Bill Bryson - The Road To Little Dribbling


Rating: 5/5

Review:
A gem

We all know that you just can’t go wrong with Bill Bryson. I loved Notes From A Small Island all those years ago and The Road To Little Dribbling is just as good. I has all those Bryson hallmarks: he’s very funny, he’s humane, he notices and values all those intangibles which are so often lost through greed, ignorance or neglect and, above all, he has a delightful willingness to be pleased with what he finds. When he isn’t pleased, he says so – often very funnily – but Bryson always looks to find pleasure and enjoyment in things, people and places and can bring that pleasure vividly to life for us.

This scarcely needs another recommendation from me, but it has one anyway. It’s a gem of a book.

Thursday 2 May 2019

Mark Billingham - Their Little Secret


Rating: 3/5

Review:
OK but not great

I thought Their Little Secret was OK, but no more than that.
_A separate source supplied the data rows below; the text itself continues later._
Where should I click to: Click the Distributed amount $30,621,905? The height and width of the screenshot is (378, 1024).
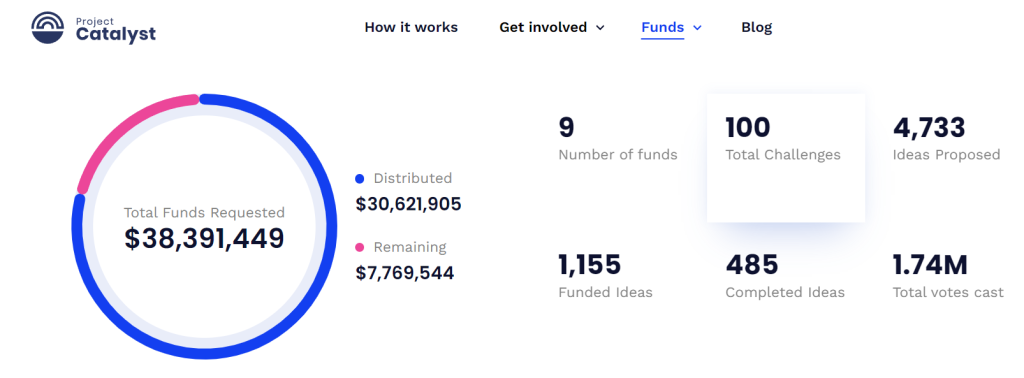(408, 204)
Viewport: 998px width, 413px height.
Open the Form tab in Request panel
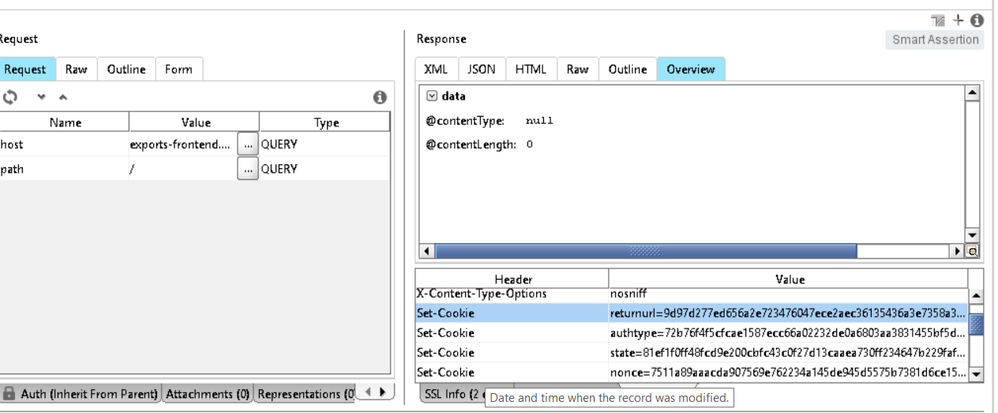[x=179, y=69]
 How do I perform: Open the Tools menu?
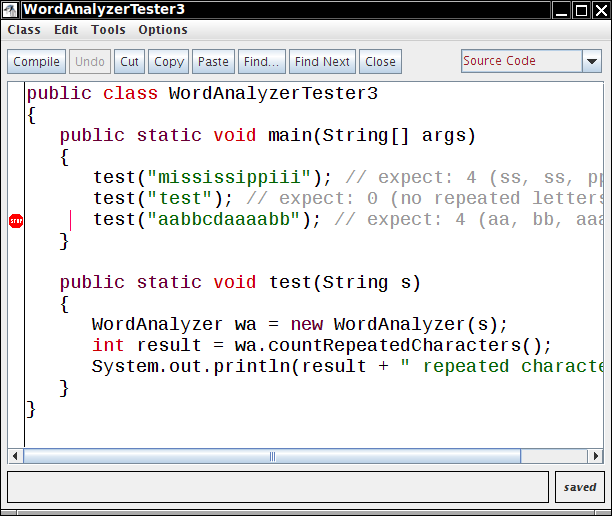coord(108,30)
It’s my first Mark Billington so it won’t be helped by my not having read the previous books in the series, but even so I had my reservations.

Tom Thorne, an inspector in a serious crime unit, is called to an obvious suicide on London’s Underground but feels compelled to look further into the circumstances. (Really?) He is soon on the trail of a murderous couple, whose point of view we also get, intercut with the police narrative. It’s well enough done, but I found the psychologising and supposed parallels with Brady and Hindley a bit thin, as was the obligatory Personal Story of Thorne himself. Somehow, it all just clunked a bit for me so that although Billington avoids quite a lot of the clichés of the genre and generally writes pretty well, it never quite engaged me.

Overall, I found this competent rather than great. It would make a decent beach read, but I won’t be rushing to read another in the series.